══ Verilen metin ══
Tepetakla
Tepetakla her şey. Söz eksik gedik. Hayat yara bere içerisinde artık. Alenen nobran belirli hatlardan güncellenen tahakküm hamleleriyle cürmün esiri kılınıyor o hayat erimi, şu yer, bu ülkedeki hayat imgesi. Ne söze yer var, ne atılan çığlıkları duyan eden. Kral şimdi tüm o varsayımların ötesinde çıplakken, yıkımın, yıldırı ve tahakkümün birlikteliğinde hemen her şekilde örnek kişilik olarak nakşediliyor. Çizginin dışına taşmak normatif kılınıyor. O hırsız, şu yağmacı, bu bezirgan, beriki memleket sevdasından ezip duran, tehditlerini kini birleştirerek var edenler elinde her şey tepetakla ediliyor, her an, her şekilde. Cürmün illa ki beraberinde sunulan, sulandırılmış bir milliyetçi, milli ve yerlilik mefhumunun yanında yamacında o tepetakla etmeler bir güncelliğe kavuşturuluyor. Sıradan insanların haklarını yerle bir etmek, sorgularını imkansız kılmak, cürme rehin bilmek / etmek yolunda yürüne durulan kılınırken bir biçimde akış tersine çeviriliyor. Müştereklerimiz talan ediliyor her anlamda, her yerde, her güne içkin bir halde, belirgin bir istemle.
═══
══ Gösterilen kayıtlar ══
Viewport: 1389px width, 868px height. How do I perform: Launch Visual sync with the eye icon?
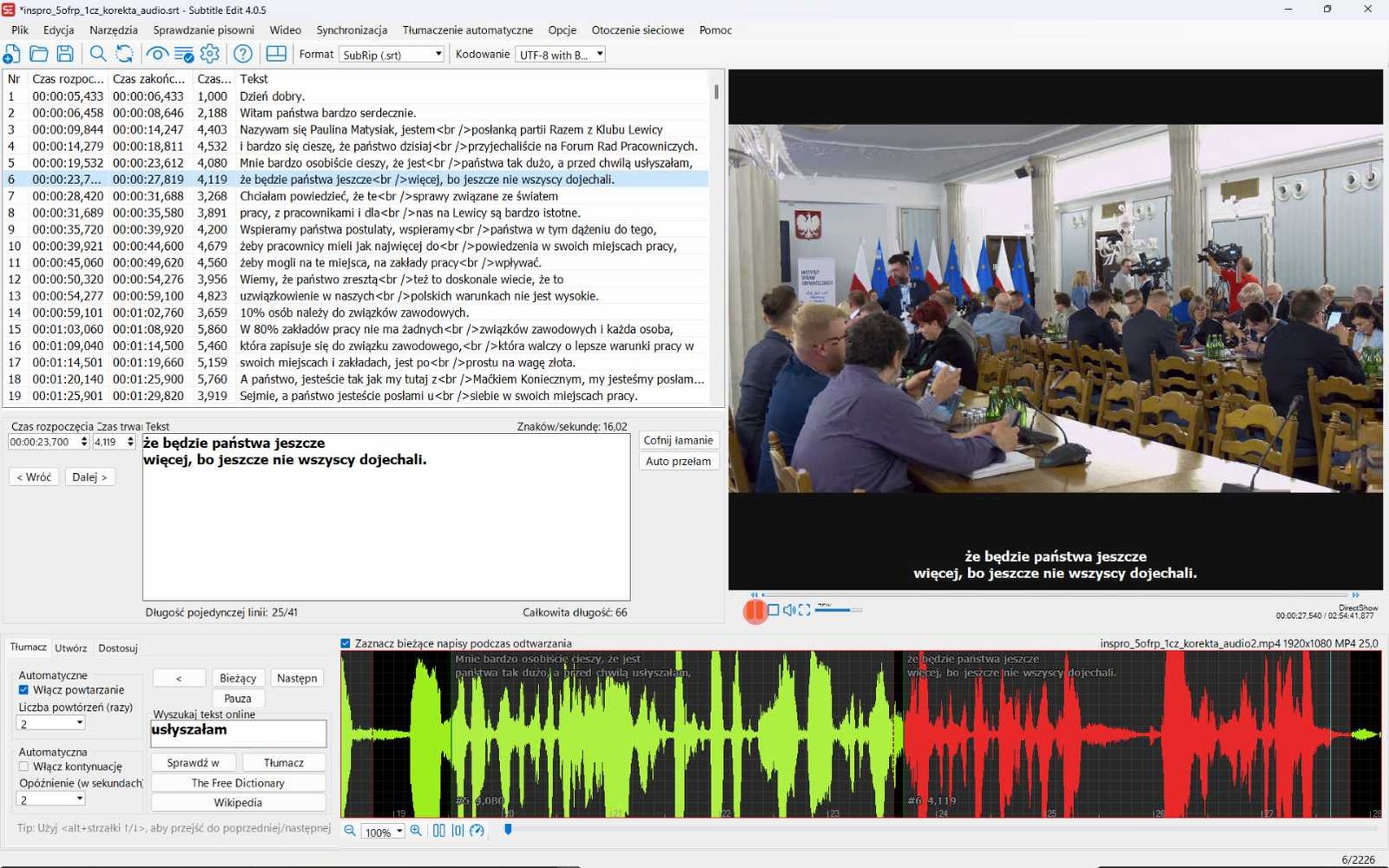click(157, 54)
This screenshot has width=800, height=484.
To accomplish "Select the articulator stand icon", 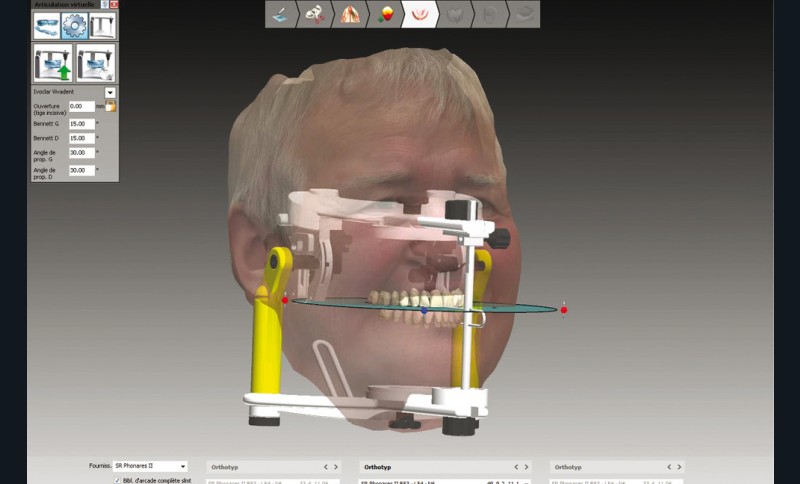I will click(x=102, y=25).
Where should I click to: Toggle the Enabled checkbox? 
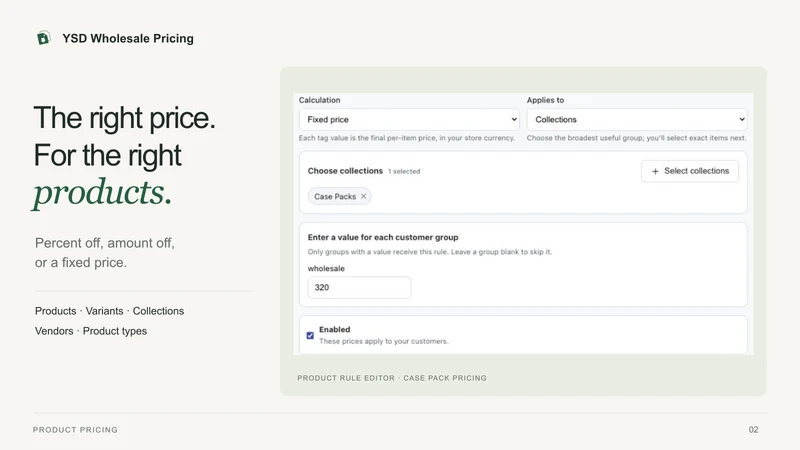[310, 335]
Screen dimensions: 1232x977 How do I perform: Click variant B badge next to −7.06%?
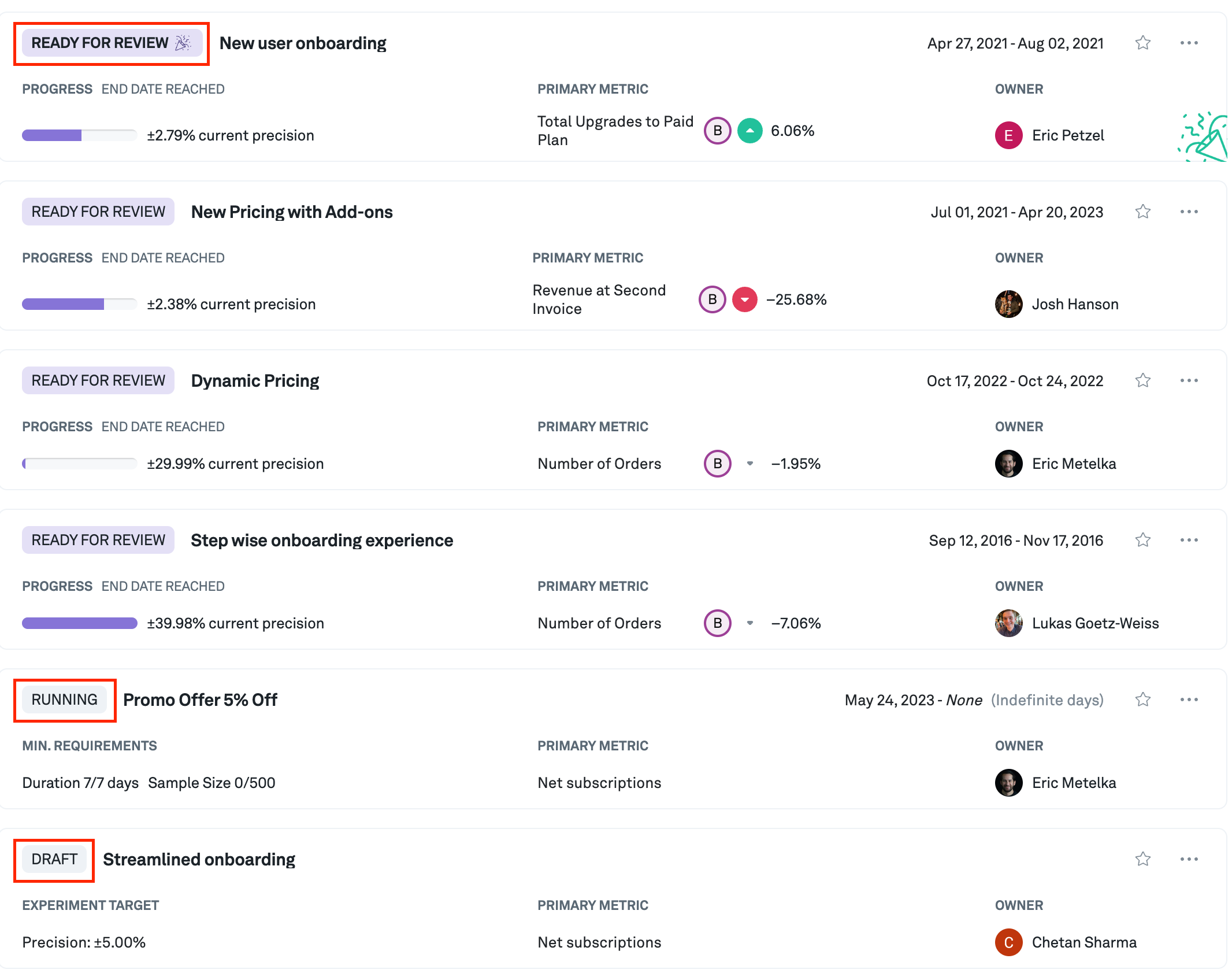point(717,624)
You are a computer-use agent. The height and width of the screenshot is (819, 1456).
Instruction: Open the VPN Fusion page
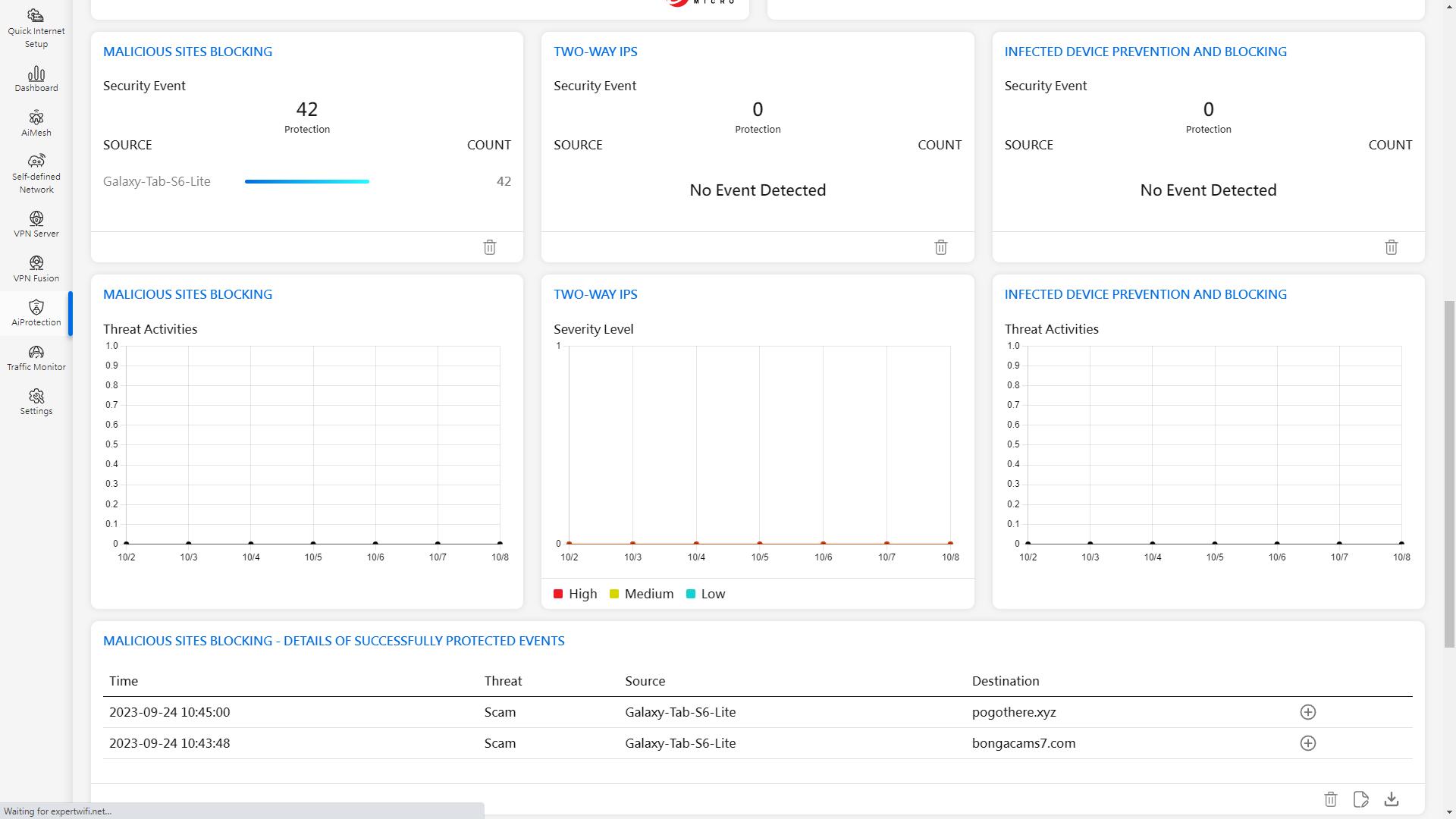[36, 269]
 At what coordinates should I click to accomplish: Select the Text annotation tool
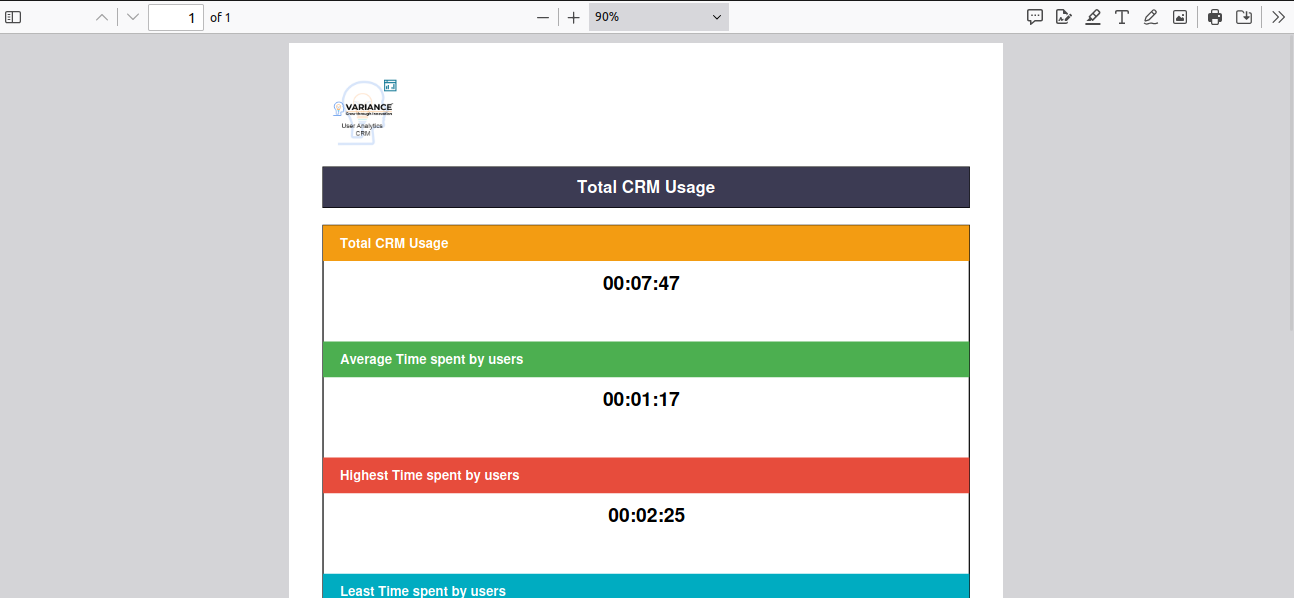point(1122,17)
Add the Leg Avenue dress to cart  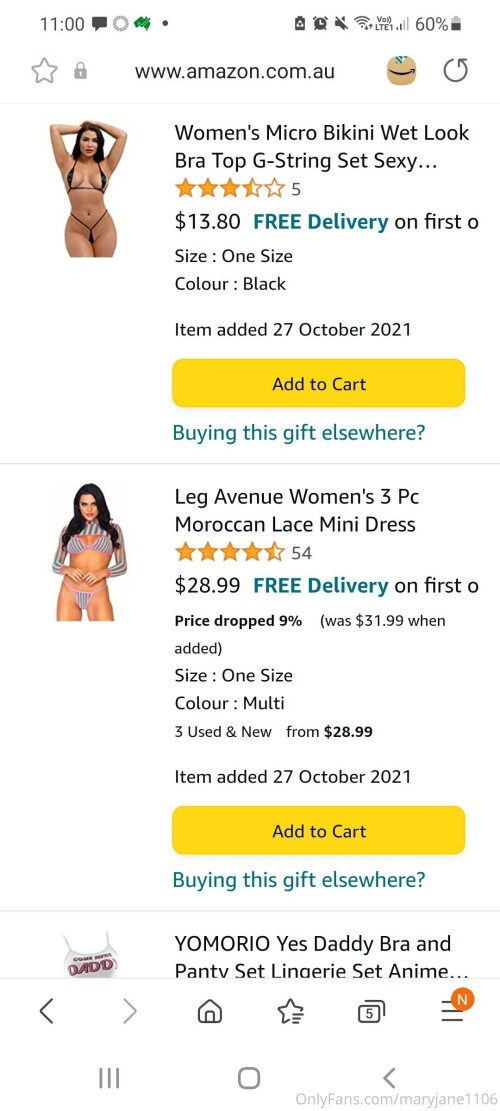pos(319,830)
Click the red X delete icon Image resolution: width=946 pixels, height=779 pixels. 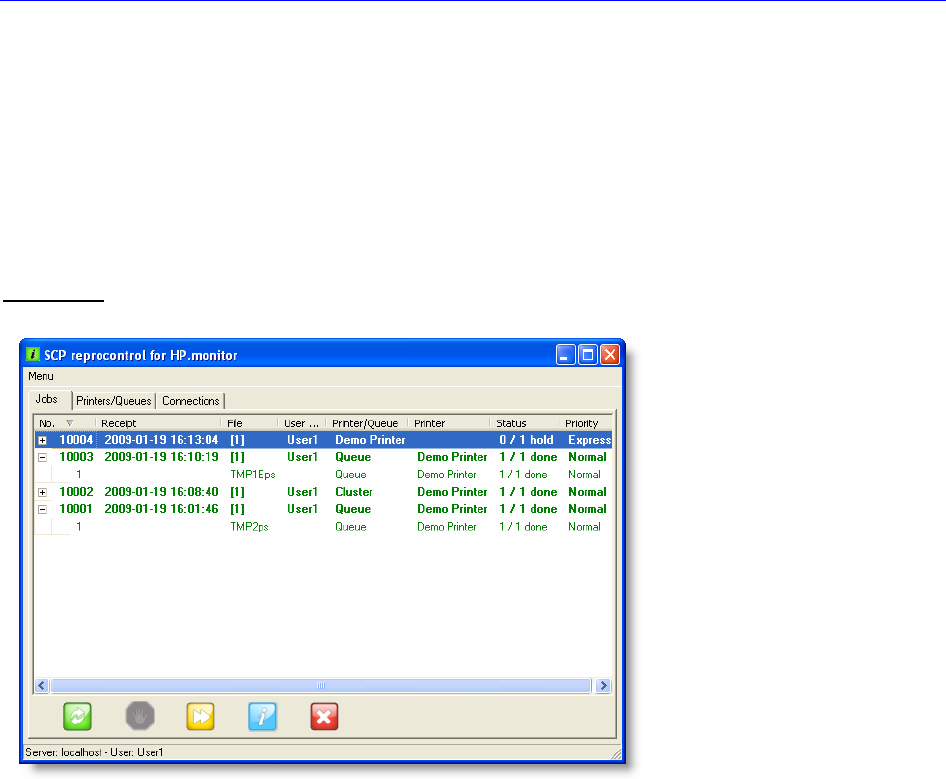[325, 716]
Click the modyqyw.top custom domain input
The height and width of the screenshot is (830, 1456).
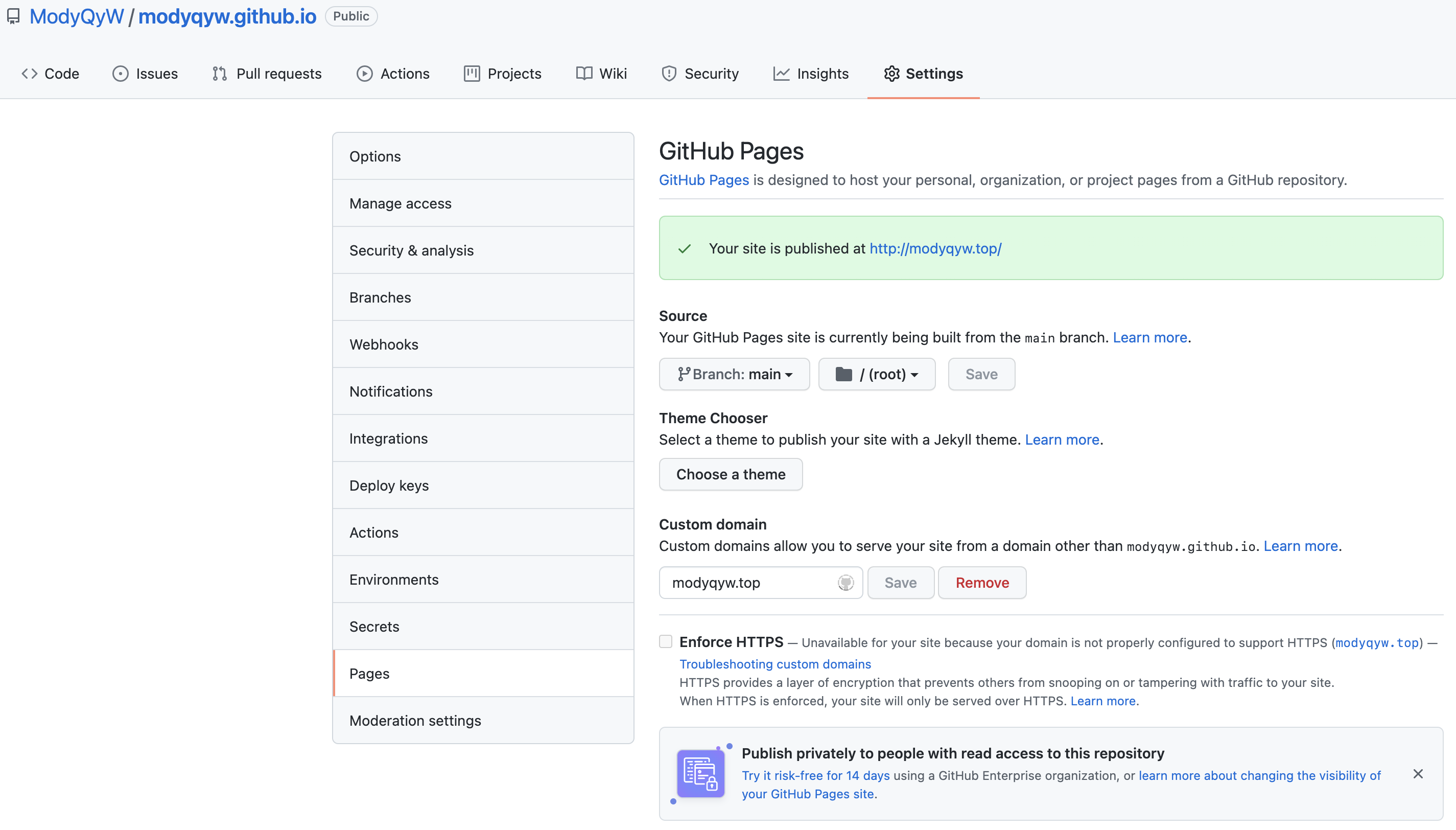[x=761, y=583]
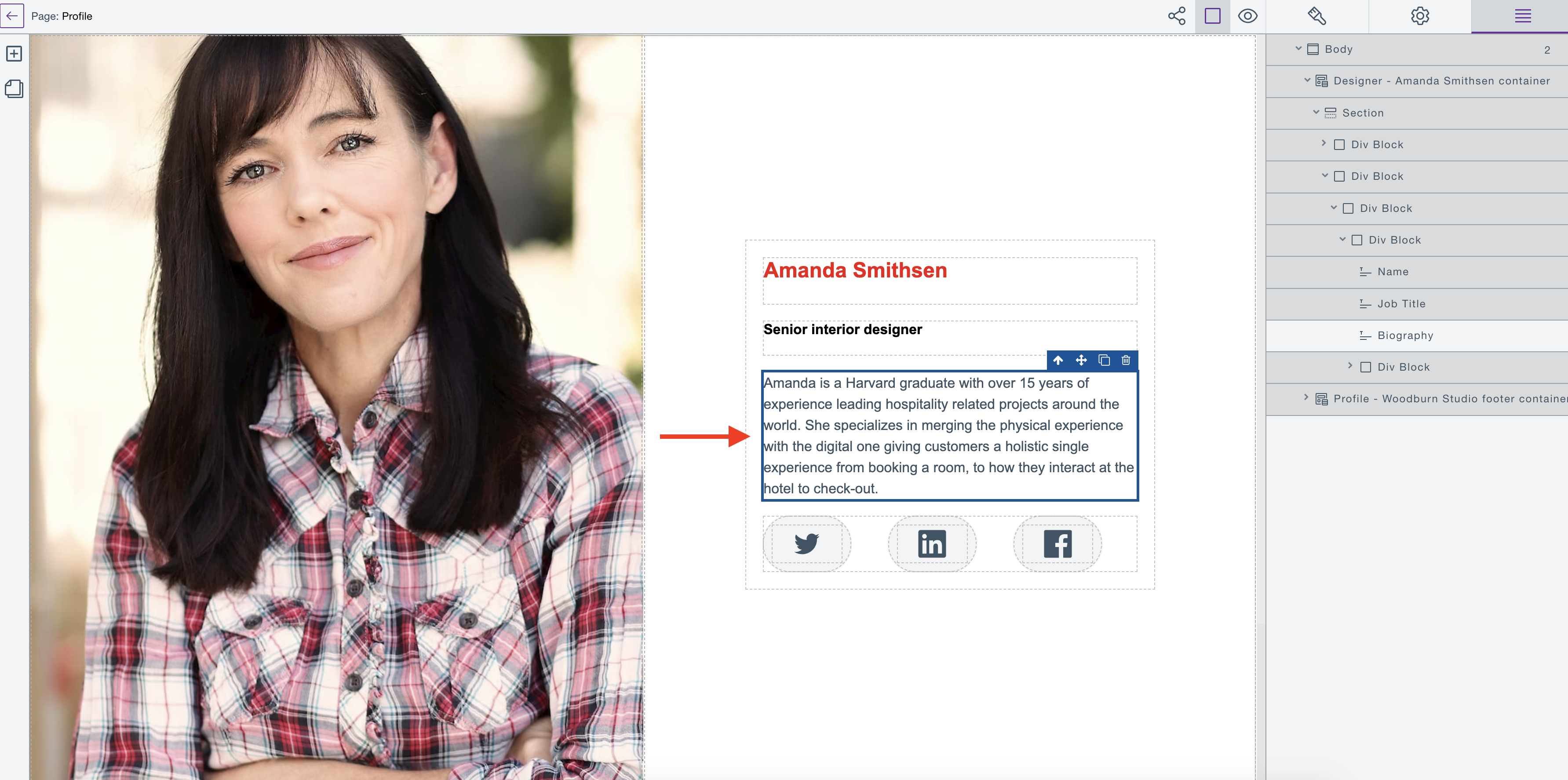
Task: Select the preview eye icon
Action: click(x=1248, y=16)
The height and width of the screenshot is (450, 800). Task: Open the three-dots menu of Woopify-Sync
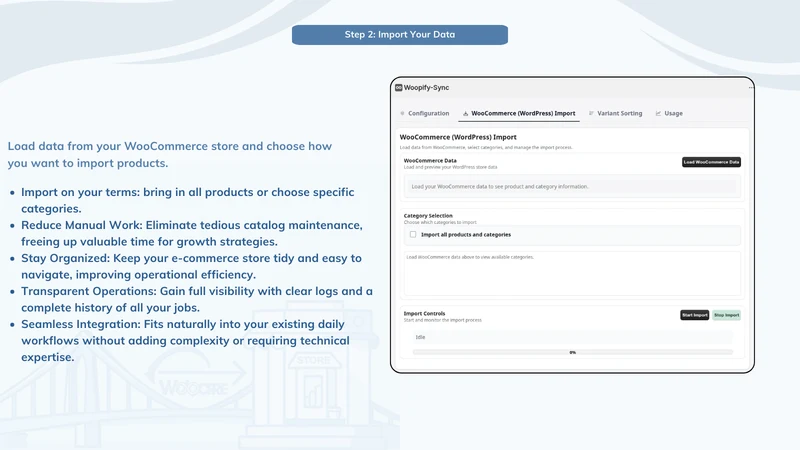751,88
═══
= Görev A =
Tepetakla başlıklı metne göre yanıtlayın:
(i) Kral şimdi hangi durumda?
(ii) Çizginin dışına taşmak ne kılınıyor?
(iii) Müştereklerimize ne yapılıyor?
= Görev B =
Kayıtlarda "Click the modyqyw.top custom domain input" ifadesini içeren satırdan başlayıp kayıtların son satırına kadar, iki uç da dahil, satırları birebir geri döndürün. Görselleri yanıta almayın.

= Tam çıktı A =
(i) Tüm o varsayımların ötesinde çıplak.
(ii) Normatif kılınıyor.
(iii) Her anlamda, her yerde talan ediliyor.

= Tam çıktı B =
Click the modyqyw.top custom domain input
The height and width of the screenshot is (830, 1456).
[x=761, y=583]
Task: Select the preview eye icon
Action: click(x=1248, y=16)
The height and width of the screenshot is (450, 800). Task: Open the three-dots menu of Woopify-Sync
751,88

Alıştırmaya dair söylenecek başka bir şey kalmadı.